Hello everyone, so I'm trying to get my 63' coupe on the road. Fires up no problem and seems to shift fine but I've noticed a decent amount of fluid leaking from a factory punched hole in a small access panel on the bottom of the transmission. I don't think I over filled it, but perhaps I did. I took the panel off and I can see the flexplate? Flywheel? Not sure exactly, I'm pretty green which mechanical knowledge. Definitely a fabrication guy. So I'm wondering if this is bad news, or if it's somewhat fixable, did I just over fill the damn thing? Any help or at least ideas would be great. Hoping to not have to rebuild it or pull it out to work on it but I guess winter is coming so if it does, it does. Thanks everybody!
Sounds like you've removed the inspection cover. If fluid is leaking at the inspection cover area, you may have a front pump seal leak, which would require a transmission removal to repair it. If you intend to do your own mechanical work, begin by buying a Cadillac shop manual for your specific year. Best money you'll ever spend.

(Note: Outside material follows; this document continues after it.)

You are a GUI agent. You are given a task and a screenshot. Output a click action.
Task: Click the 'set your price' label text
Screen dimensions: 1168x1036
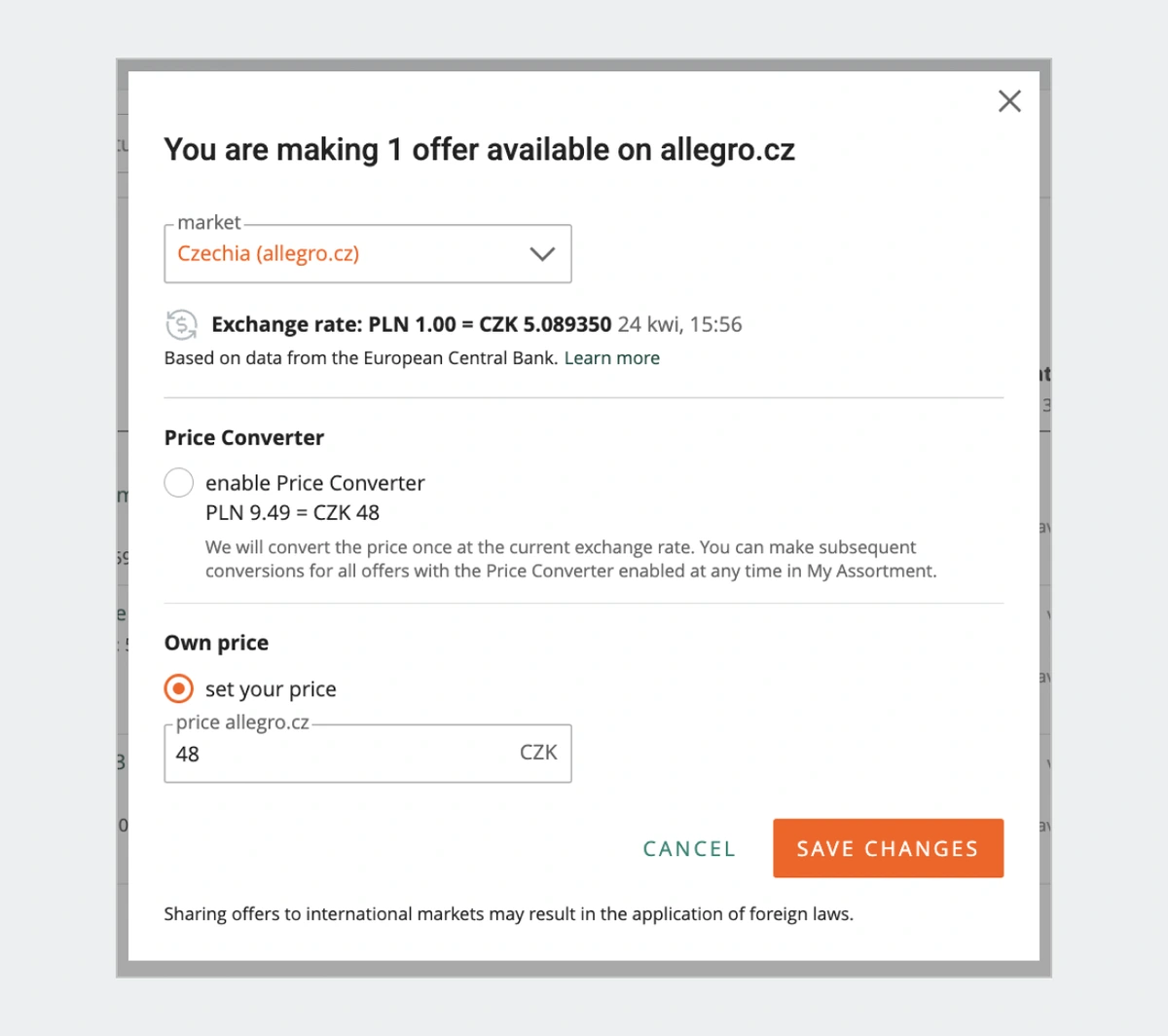coord(271,689)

Are you sure it's tranny fluid leaking? Double check. To be sure it's the front pump seal leaking, remove the inspection plate, you gotta take the starter down 1st, then you can see inside of the tranny to check where the leak is. If it's motor oil: I just wrestled with this after rebuilding the motor on my 1960 Caddy 390, thought for sure it was the front seal on the motor. Turned out to be the oil filter mount leaking, it was traveling down to the trans inspection plate making it look like the front seal was shot. This piece is hidden by the starter, so to get a really good look pull the starter. The oil filter spins onto this piece which is mounted to the block with bolts, between there a gasket. Prone to leaking. If that's it, EZ to replace the gasket. To check for that kind of leak, this is what you are looking for under there
If it turns out to be the front seal on the tranny, Autotran.us or Fatsco will have the front end seal up kit. You do need to drop the tranny to do it, but you don't have to disassemble the trans itself very far just to do the front seals. There is a good thread on the Hamb about it http://www.jalopyjournal.com/forum/...matic-transmission-leak-with-pictures.671689/ All you need are your standard sockets and such, some tall jack stands, and this beauty: Cheap and awesome from Harbor Freight. (If anyone wants an internet battle about Harbor Freight I'm game, but not right now. I'm on a film shoot this week, right now I'm hiding in the honey wagon for a few minutes to write this quickly, they are already calling for the art department on the walkie so I have to thumb quick.) I had to rebuild my Jetaway twice, and it worked great. (I messed it up the first time and had to pull it and do it all over again, so I'm a dumbass who likes HF, yes)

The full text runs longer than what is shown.